EVEN, 59, HAS touted her experience, eight years on the Tucson Unified School District Governing Board and nearly 30 years of work in education and community groups. It's the TUSD experience, however, that can cause her problems, although a big chunk of the District 4 vote--in Green Valley--is well outside TUSD. In a tax-and-budget-conscious district that also wants plenty of services, the TUSD record is problematic. TUSD budgets rose from $209.8 million the year Even took her school board seat to $330.9 million this year. The current budget was passed without Even's support, but she made no effective move, on a board that is admittedly one of the worst in effectiveness and professionalism in town, to trim the budget.
Property taxes for TUSD have risen more than 40 percent since Even joined the TUSD board. In her eight years on there, Even has voted against three budgets. She was absent for budget approval in 1996.
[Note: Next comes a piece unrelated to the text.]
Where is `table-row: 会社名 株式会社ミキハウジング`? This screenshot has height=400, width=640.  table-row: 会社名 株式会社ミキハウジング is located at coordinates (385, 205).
One of TUSD's most controversial budget components, for desegregation, has jumped from less than $1 million to $42 million, including a $4 million increase this year. Even has gotten an earful from her own Republicans, including Chuck Josephson, at appearances. At one GOP function this summer she was asked why she didn't push for a full audit of the desegregation budget. She answered that she had and one was done. Asked later by The Weekly to produce the audit, Even balked. She has not provided a copy of the audit, which it turns out was a mere financial report or review.
Even's campaign was stacked with supporters who were there because of commitments they made to her late husband. It has been marred by her inability to answer questions on most county issues with any certainty. Her calls for "study" wore thin. And her campaign struggled with a dispute that cost her the services of the one of Tucson's best consultants, Alexis Thompson.
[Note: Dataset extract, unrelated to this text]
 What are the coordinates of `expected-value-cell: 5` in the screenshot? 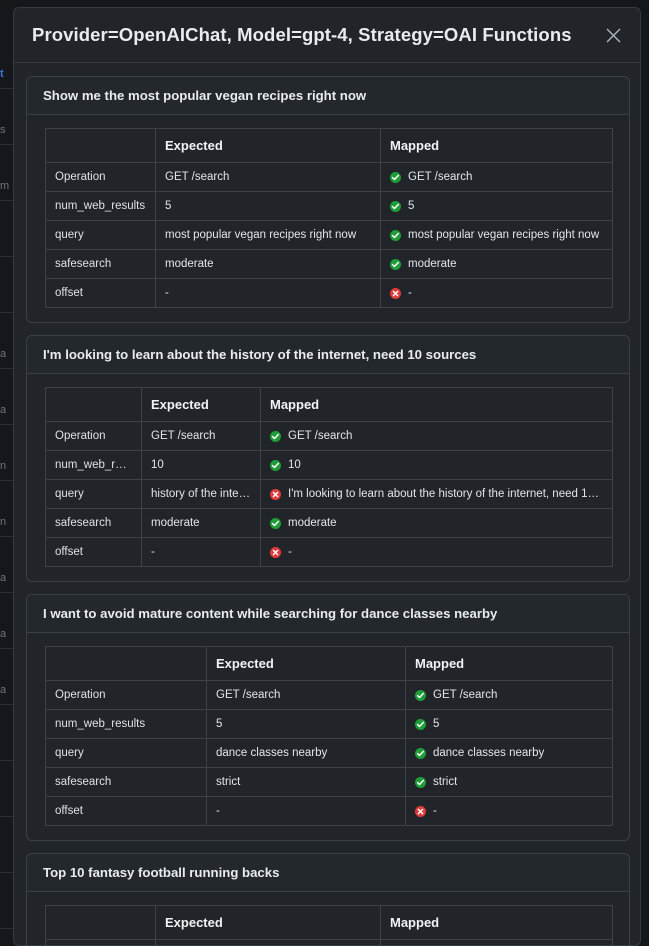 It's located at (268, 206).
Carroll helped trim county spending slightly last year, but spending, inflated by the success of two county bond elections last year, hit a record $744 million. Carroll dissented on the budget but blew his chance to object to the county's slight tax increase--$6 for a $100,000 home--by not demanding separate action on the tax rates and levies on August 17.
LIKE EVEN, MARCUS, 39, has tried to "out-Republican" Carroll. With his underfunded campaign, Marcus has taken a page from Marsh's successful plan in 1992. He has walked. Walked. And walked. He's had the time. His job as finance manager at Bell & Howell Cope, which shut down Tucson operations, is nearly over.
Marcus's fiscal platform involves many issues that have long been settled--the nearly $40 million spring-training complex for the Chicago White Sox and Arizona Diamondbacks, the $350 million bond issue for transportation improvements, and a disputed, long-term debt at Kino Community Hospital.
Although most political veterans are predicting a low turnout election on September 8, District 4 voters may buck the trend. Already, more than 6,000 Republicans have requested early ballots, up from 4,855 absentee requests in 1996.